The results for the Euro-zone appear in Chart 5 and 6 on
the next page, and can be summarised as follows:
􀂄 Nonfinancial credit spreads are signalling a mild
recession of roughly -0.20% real GDP growth (Chart
5). This is more bearish than our forecasts of 0.20%,
-0.10% and -0.10% over the next three quarters, but
not by much. To a first approximation, our forecast for
European GDP appears to fall well within a standard
deviation of the spread-implied view.
􀂄 Financial credit spreads are pricing a mild recession
of -0.35% real GDP growth, which is very close to the
growth rate implied above by nonfinancial spreads
(Chart 6). This similarly is notable only because the
results for the US differed so much. This contrast
reflects the fact that nonfinancial spreads in Europe
have widened sharply and in synch with financials,
whereas in the US, nonfinancials have shown more
resistance to the events in Europe.
Do these results imply credit risk is attractively priced?
Not in our view, or at least not yet. To us, these patterns
all make sense, and they are broadly consistent with our

economic forecasts, although more so for Europe than the
US. For Europe, we currently think a recession in Europe
is more likely than not over the next two quarters, while
in the US we see ‘only’ a 40% probability of recession.
What is clear to us is that growth is going to slow
considerably in both regions with risks skewed to the
downside (especially in Europe).
That said, and in contrast to Europe, spread levels in the
US are clearly signalling weaker economic activity than
we currently see or expect. We would normally conclude
from this that corporate bonds are attractively valued—
especially for nonfinancial companies, where we have
argued that credit quality is near 25-year highs.
Moreover, we would be much more constructive on
current valuations if it weren’t for Europe (see The Credit
Line: Bearish on spreads, bullish on fundamentals,
September 16, 2011).
But bottom-up credit quality is no match for the topdown
pressure on the pricing of credit risk that we think
is likely to continue as a result of concerns over the
adequacy of the policy response to the European
sovereign crisis. Until we see more concrete evidence of
a significantly more robust policy response (bank recaps
would check one important box for us), we think credit
spreads, especially in financials, will remain high and
volatile.
Credit Spreads Are Better At Sniffing Out Systemic
Shocks
In our view, credit markets are probably no better as a
predictor of future economic activity than any other
market (and in many respects may be worse). Our
reading of the historical evidence has always been that
credit spreads are more backward-looking than forwardlooking.

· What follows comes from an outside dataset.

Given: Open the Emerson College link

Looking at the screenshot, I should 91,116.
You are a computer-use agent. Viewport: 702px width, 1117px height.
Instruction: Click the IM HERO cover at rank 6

Widening out only when recession and hence
higher defaults are imminent. This is consistent with
conventional wisdom on credit ratings, as well as the
early 1990s fashion for using the equity-Merton model as
a leading indicator for credit spreads (a fashion that
reflected a view—since altered by the arrival of CDS
markets—that equity prices were more informed about
company fundamentals than bond markets).
There is one important exception to this view, however:
Credit spreads, especially on financials, ought to be more
sensitive to systemic shocks than to garden variety
recession shocks. For this reason, they have been closer
to the epicentre of the current crisis than competing
indicators. When the primary risk to the macro economy
is located in the financial sector, it is important to pay
careful attention to what the credit markets are trying to
say about the severity of the risk to growth.